Reading passage:

***

Letter to a young man leaving Cuba

This letter, written in May of this year, reflects something of today’s generational change in Cuba and something of the island’s new political language seeking to explain it. It was headed by this biblical text, from St. Paul’s instructions to Timothy: “Don’t let anyone look down on you because you are young, but set an example for the believers in speech, in conduct, in love, in faith and in purity… Watch your life and doctrine closely. Persevere in them because if you do, you’ll save both yourself and your hearers.” 1 Timothy 4:12-16

Rafael Hernández

I ’m sure you don’t remember the fall of the Berlin Wall, as perhaps you were born in that same year or at best you were finishing primary school. For you and your friends, the death of Ché is an event as remote as the era of the Russian revolution was for those of us who went out on the Literacy Crusade in 1961; as remote as the last century.

Although you were alive to celebrate the birth of the new millennium, you feel more 21st century than 20th. If someone were to tell you that you’re a transition Cuban, you would give them a strange look. This phrase had a certain glory in the sixties; now not so much. On the other hand, if someone were to tell you you’re a citizen of the special period, you might shrug your shoulders or make a cutting remark, but basically you would be more in agreement.

Most of your childhood and adolescence coincided with that special period. Unlike the old folk, you haven’t had to experience it as really bad times, or worse, a breakdown of dreams, but rather as life’s only horizon.

By the time you arrived,
everything was done

In your 22 years, which, the experts say is a generation and a half, you haven’t experienced epics like the Bay of Pigs or the October Crisis, or even the Angolan war. You feel that the biggest difference with the old, however, wasn’t the lack of those heroic moments but of those dreams. The more television pours out its repeated images on the screen, the further the revolutionary saga moves from you. You’ve seen them so many times they don’t tell you anything.

***

Dataset extract:
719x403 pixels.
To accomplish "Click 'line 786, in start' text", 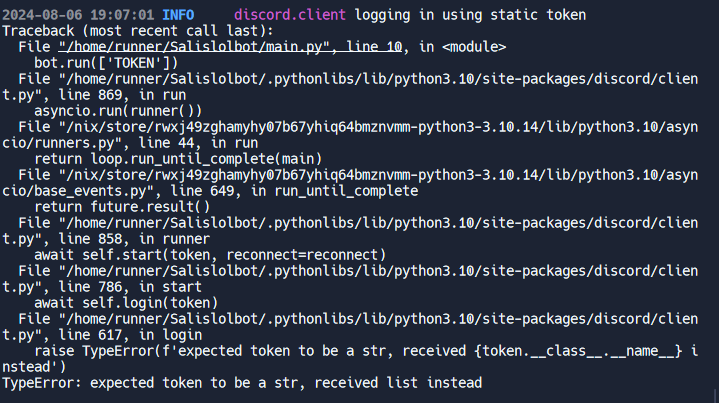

***

Parts of the exercise:
**a.** Summarize the letter to a young man leaving Cuba in two sentences.
**b.** Carry on the letter to a young man leaving Cuba after its final sentence.
The listing is separate from the letter to a young man leaving Cuba.

In response:
**a.** Written in May and headed by a passage from St. Paul's instructions to Timothy, the letter reflects generational change in Cuba and the island's new political language for explaining it. It tells a 22-year-old that he spent most of his childhood and adolescence in the special period, knowing it as life's only horizon, and that he feels the biggest difference from the old is not his lack of heroic moments like the Bay of Pigs or the October Crisis but his lack of their dreams.

**b.**
But it’s not this that you’ve missed as much as the projects those before you were able to do. By the time you came along, everything was done, established by those who had demolished the old order (“the past” to them) and built and regulated the new. You weren’t here in time for that construction; you think the country invented by others (“the past” to you) no longer exists and only a rather hopeless old order survives. The worst, however, isn’t to have been born into a pre-established order, because this happens to everyone, but rather your uncertain chances of changing it. In any event, you don’t want to spend your life trying to do so, because this is the only life you have, and you aspire to have your own roof over your head, a job you like that allows you to do what you can with your ability and efforts, without transport and electricity hardships, and to plan to go somewhere on vacation once a year, even if you have to do without other things. You think the only way to achieve such a life is to hop over this horizon and look for others.

I don’t want to dissuade you

I don’t know when you decided to go and perhaps a part of you still has doubts. Perhaps it came to you the first time you knew a friend was no longer here; or when they took a roll-call at an old school reunion and you realized that many former classmates had left; or perhaps your partner got it into her head and doesn’t stop talking about it all day long; or because that same partner has taken out Spanish citizenship, and with her passport you can now both go and live in Europe or any other country, even the United States; or because your relatives in Miami, Madrid or Toronto can give you a hand; or just because you need to breathe different air.

This letter is based on the belief that you think for yourself. My intention isn’t to dissuade you or warn you, and much less to foist a patriotic speech on you. I won’t try to talk to you like your father, counselor or spiritual guide; or as a messenger of a religious faith, a revealed truth, with the voice of experience or a teacher’s authority. I invite you to think out between the two of us your reasons, but above all the context and meaning of your decision to leave the country. To put your arguments in order so you can pull out something clean that may be useful. Don’t think I’m doing this just for you. I have my own motives because your decision to leave affects us all, especially those of us who have never thought of leaving.

You’re a child of socialism

I suggest we start by looking together at what we have around us. You hear it said that young people have no values, renounce socialism, want to leave the country and aren’t interested in politics. Perhaps those who think this way identify values with their own values, politics with rallies and speeches, the defense of socialism with certain commandments, amongst others, that this system is only for committed revolutionaries: that one is only a Cuban citizen as long as one lives in the land one was born in: or that having another travel document is equivalent to selling out to a foreign power.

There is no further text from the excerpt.